青 に 染 ま る




 サザキはきっと、海と空だけがあればそれで十分に生きていけると思っている。

 どこまでもひらけた二色の青の世界の真ん中で、サザキは決して孤独に落ちたりはしない。
 翼をもっているひとは、もっていないひとと、そこのところが大いに違うのだと千尋は感心する。
 自分ならば―――と、千尋は空と海とを瞳にうつす。
 自分ならば、いつも、その広さに身を竦ませてしまう。
 この身の小ささに、空の広さに、惧れを大きく抱いてしまう。
 けれどサザキは、どこまでも広く続く世界に胸を躍らせる。きらきらと子供みたいに瞳を輝かせて。

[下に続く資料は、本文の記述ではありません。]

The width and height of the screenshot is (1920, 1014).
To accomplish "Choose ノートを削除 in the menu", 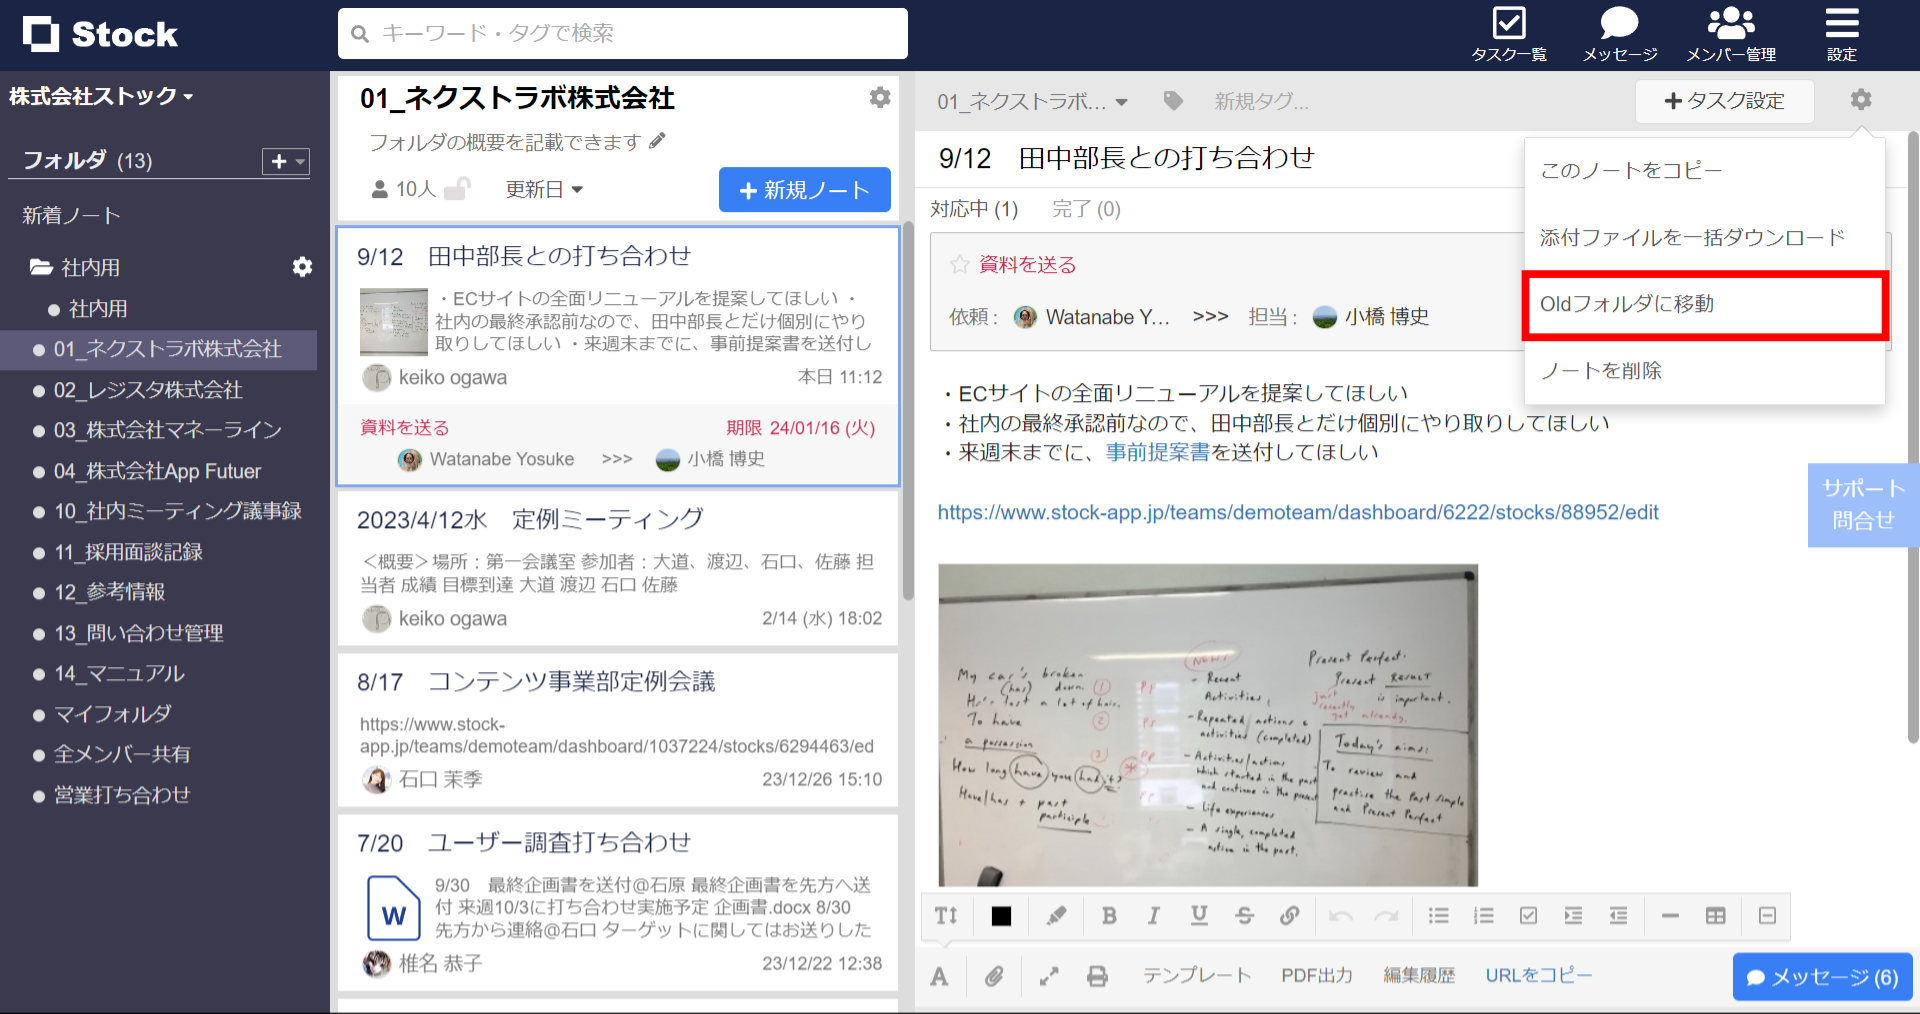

 「―――どうだ、姫さん。空ってのは、いいもんだろう・・・!?」

 風と一緒に届くサザキの声。
 千尋の身をしっかりと抱く、強くて優しい腕。
 けっして風に負けない翼。

 空の青も、海の碧も、そこに踊る光も、その翼をかすめてゆく風も―――ぜんぶがサザキのものみたいに思えた。
 国の境界とか、近く遠く起こった争いごととか、朧にしか覚えていない母さまの顔とか。
 そんなことをぜんぶぜんぶ飛び越えて。
 ただそこにあるのは、空と海。
 サザキはまるで、空と海の王様だ。

 「サザキ―――」
 「ん?」

 だいすき、と言ってみたのに、それはこの空をめぐる風にまぎれてしまって。
 空の青にとけてしまって。
 遠く輝く水面の碧からも反ってこなくて。
 ただ、身体のなかで自分の心音ばかりが木霊すようで。

 ―――青に染まった小さな言葉は、いつか貴方に届く?

 遠く遠く、はるかに遠く。
 夕日が沈む場所よりもっとむこう。
 月が現れる場所よりももっととおく。

 ―――ねぇ、わたしをつれていって?


  Fin.

(空と海の広さを知っているあなたの翼に恋をする )

*



 blogに載せていたもの(2010/07/10up)をこちらに再掲するににあたって一部加筆修正いたしました。